27 St. Louis Clin. Rec., iii. 1876, p. 125.
28 “Case of Natural Catalepsy,” by Thomas H. Streets. M.D., Passed Assistant Surgeon U. S. N., in the American Journal of Medical Sciences for July, 1876.
The case was that of a sailor aged forty-two years, of previous good health. The attacks to be described followed a boiler explosion, by which he was projected with great force into the water, but from which he received no contusion nor other appreciable injury. There was no history of any nervous trouble in his family. It was the patient's duty to heave the lead. The officer noticed that he was neglecting his business, and spoke to him in consequence, but he paid no attention to what was said to him. “He was in the attitude he had assumed in the act of heaving the lead, the left foot planted in advance, the body leaning slightly forward, the right arm extended, and the line held in the left hand.

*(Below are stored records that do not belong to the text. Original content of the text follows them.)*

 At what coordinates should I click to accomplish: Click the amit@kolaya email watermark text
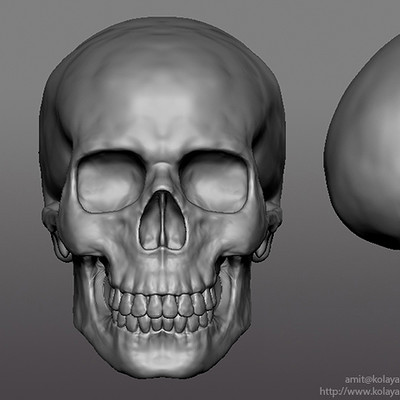click(x=372, y=380)
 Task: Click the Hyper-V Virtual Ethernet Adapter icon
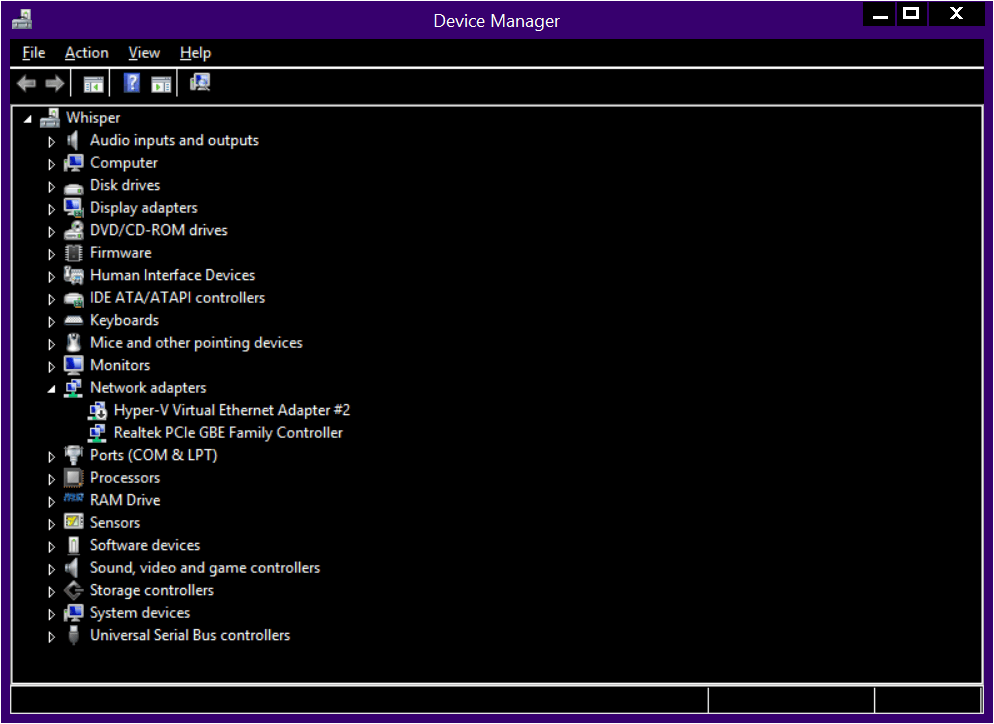click(x=97, y=410)
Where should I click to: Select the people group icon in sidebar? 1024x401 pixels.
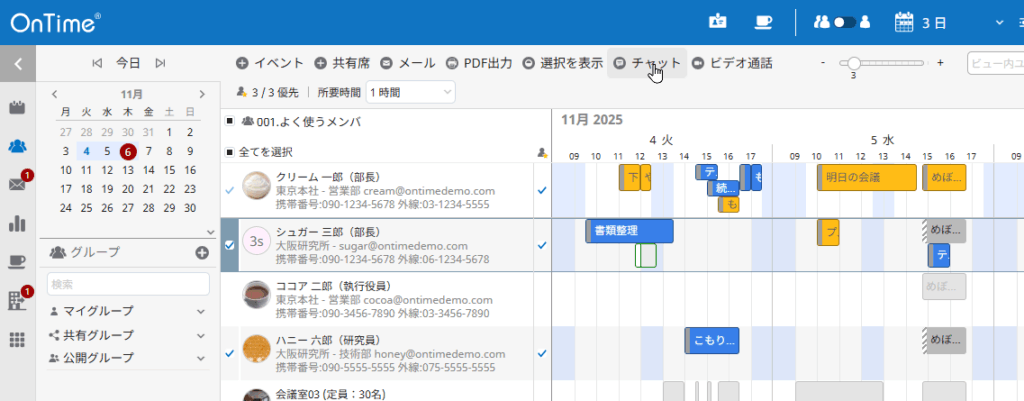coord(17,146)
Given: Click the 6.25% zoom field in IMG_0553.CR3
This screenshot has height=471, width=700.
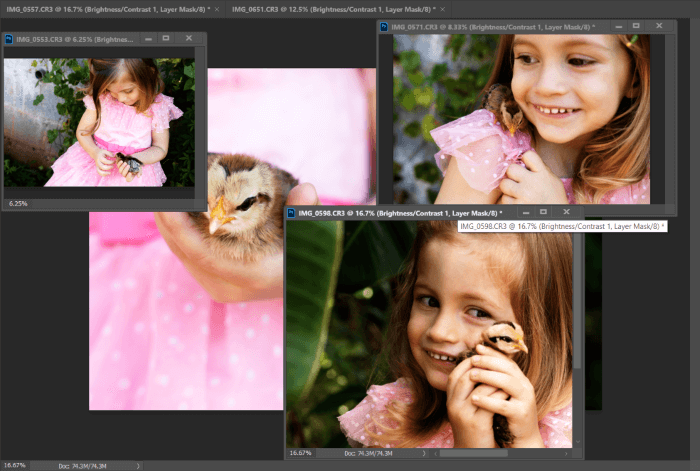Looking at the screenshot, I should 18,202.
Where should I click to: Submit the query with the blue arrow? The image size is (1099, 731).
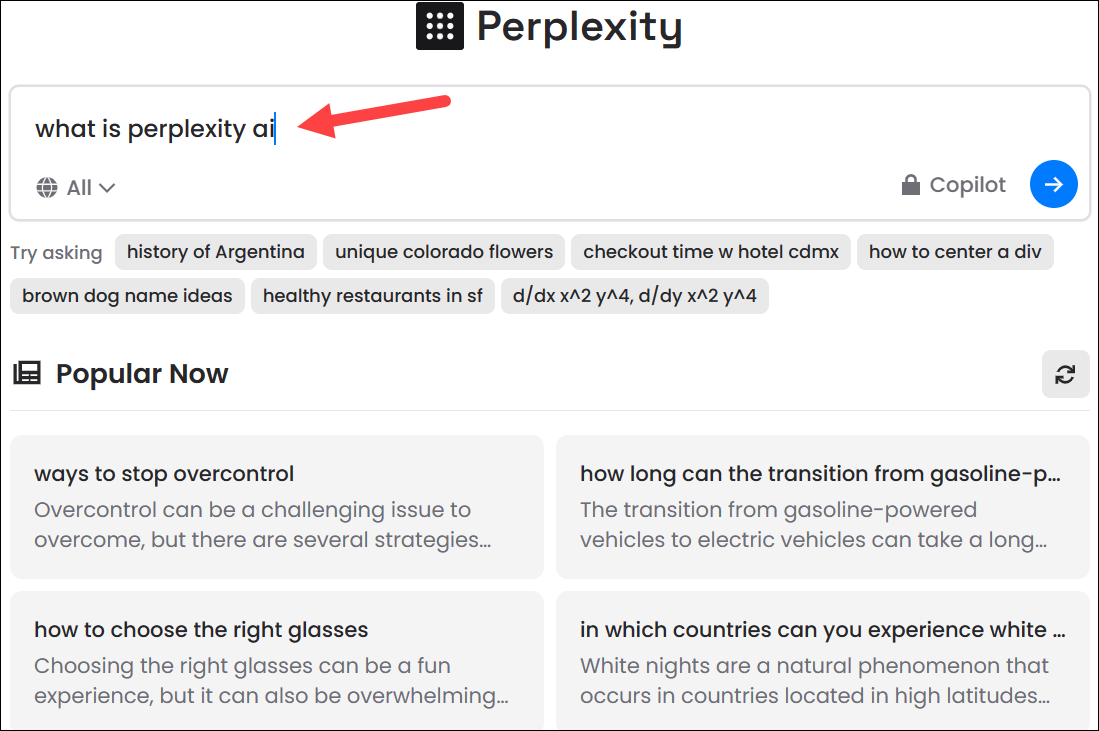point(1053,184)
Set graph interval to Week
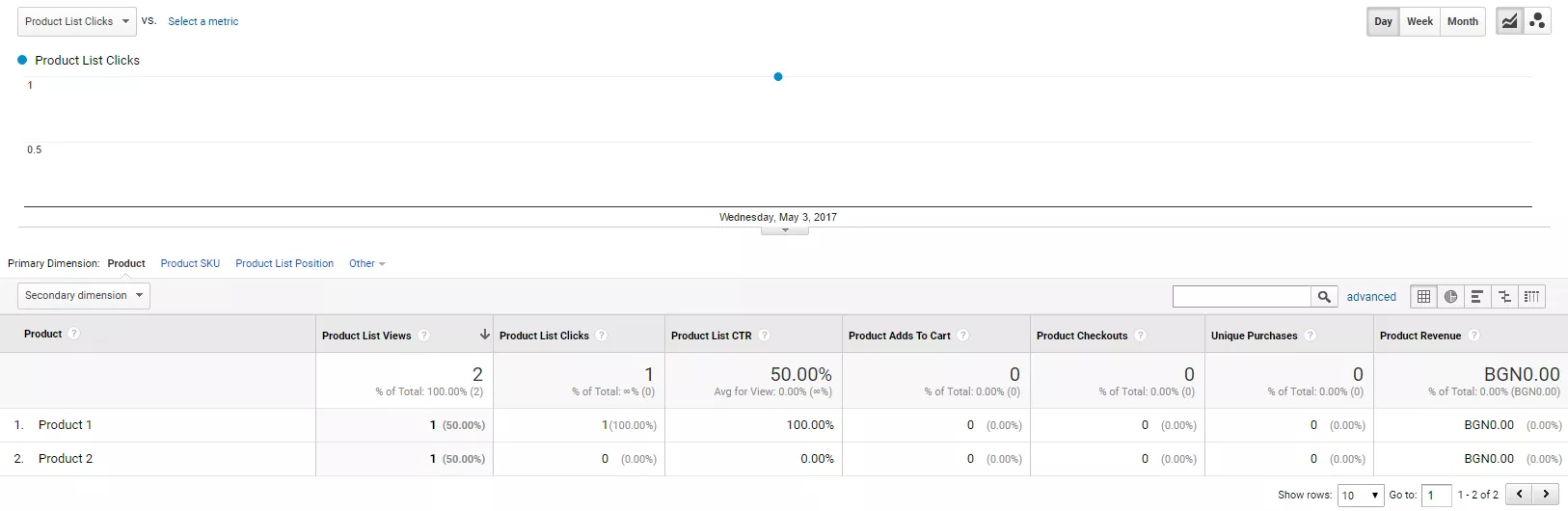Screen dimensions: 1568x511 [1419, 21]
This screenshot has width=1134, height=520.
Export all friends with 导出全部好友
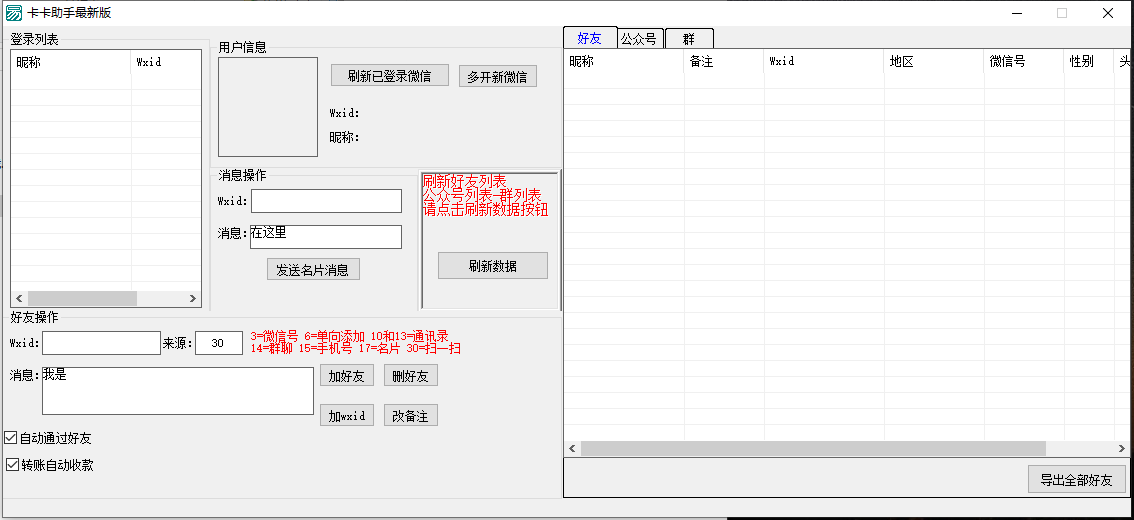(1076, 479)
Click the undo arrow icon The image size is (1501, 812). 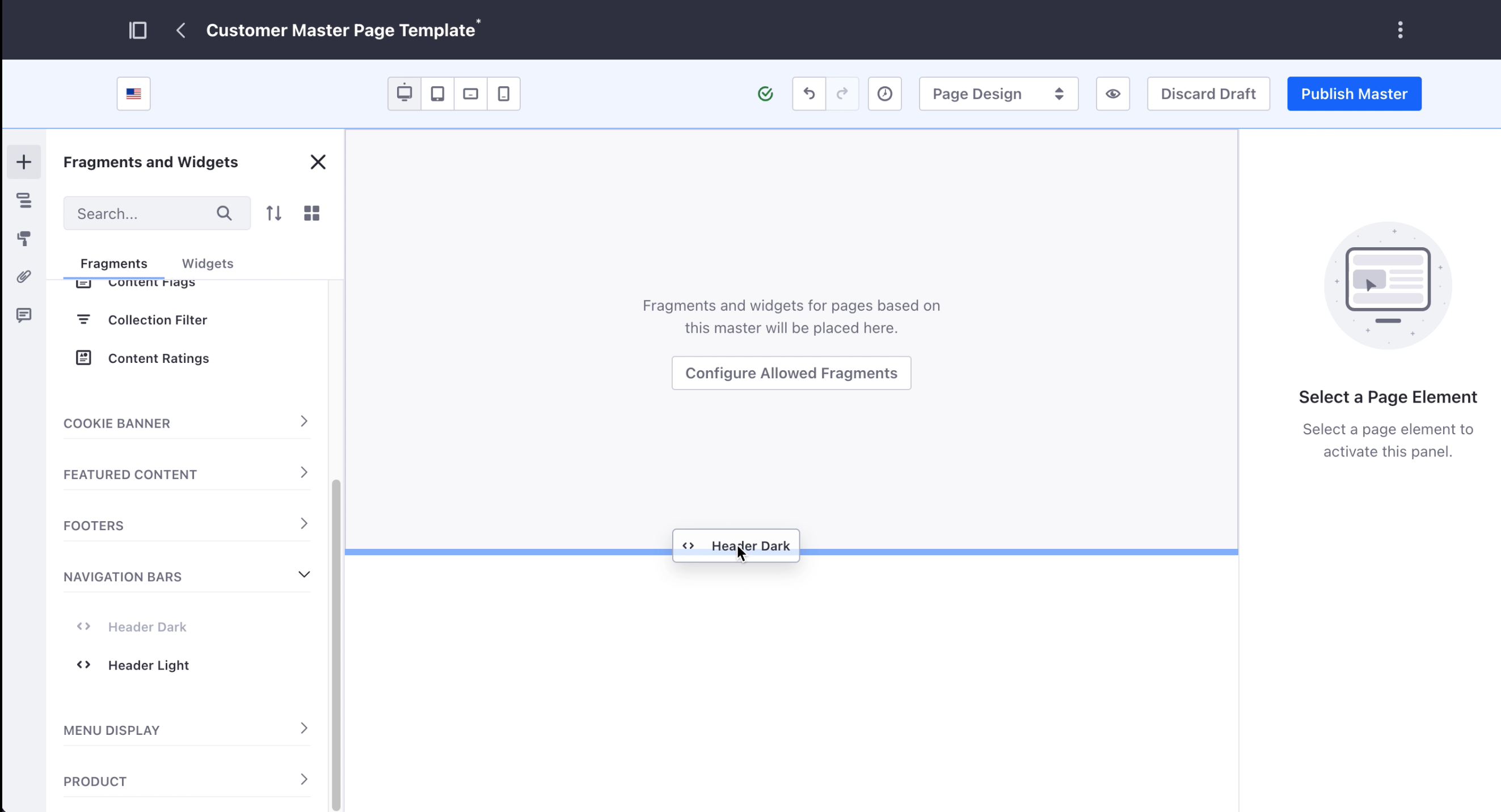point(809,93)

The fingers were partially flexed, and the sounding-line was paying out through them in this half-closed condition. The eyes were not set and staring, as is the case in epilepsy, but they were moving about in a kind of wandering gaze, as in one lost in thought with the mind away off. The whole duration of the trance was about five minutes.”
Dickson29 reports a very striking case, and in commenting on it holds to the same views. The patient had apparently suffered from some forms of mania with delusions. She was found at times sitting or standing with her body and limbs as rigid as if in rigor mortis, and her face blanched. These spells were preceded by maniacal excitement and followed by violence. On being questioned about the attacks, she said that chloroform had been given her. Numerous experiments were performed with her. Her arms and hands were placed in various positions, in all of which they remained; but it was necessary to hold them for a few moments in order to allow the muscles to become set. She was anæsthetic. After recovering she said that she remembered being on the bed, but did not know how she came there; also, that she had been pricked with a pin, and that her fit had been spoken of as cataleptic. Her mind became more and more affected after each attack, and she finally became more or less imbecile. From the facts observed with reference to this case, Dickson thinks that we may fairly conclude that the mental disturbance in either epilepsy or catalepsy is identical, and results from the same cause—viz. the anæmia and consequent malnutrition of the cerebral lobes; while its termination, dementia, is likely to be the same in either case; also, that catalepsy, instead of being a special and distinct form of nervous disorder, is to be considered as a specific form of epilepsy, and to be regarded as epilepsy, in the same manner as le petit mal is considered epilepsy, and a result of the same proximate cause; the difference in the muscular manifestation bearing comparison with any other specific form of epilepsy, and occurring in consequence of one or other particular cerebral centre becoming more or less affected.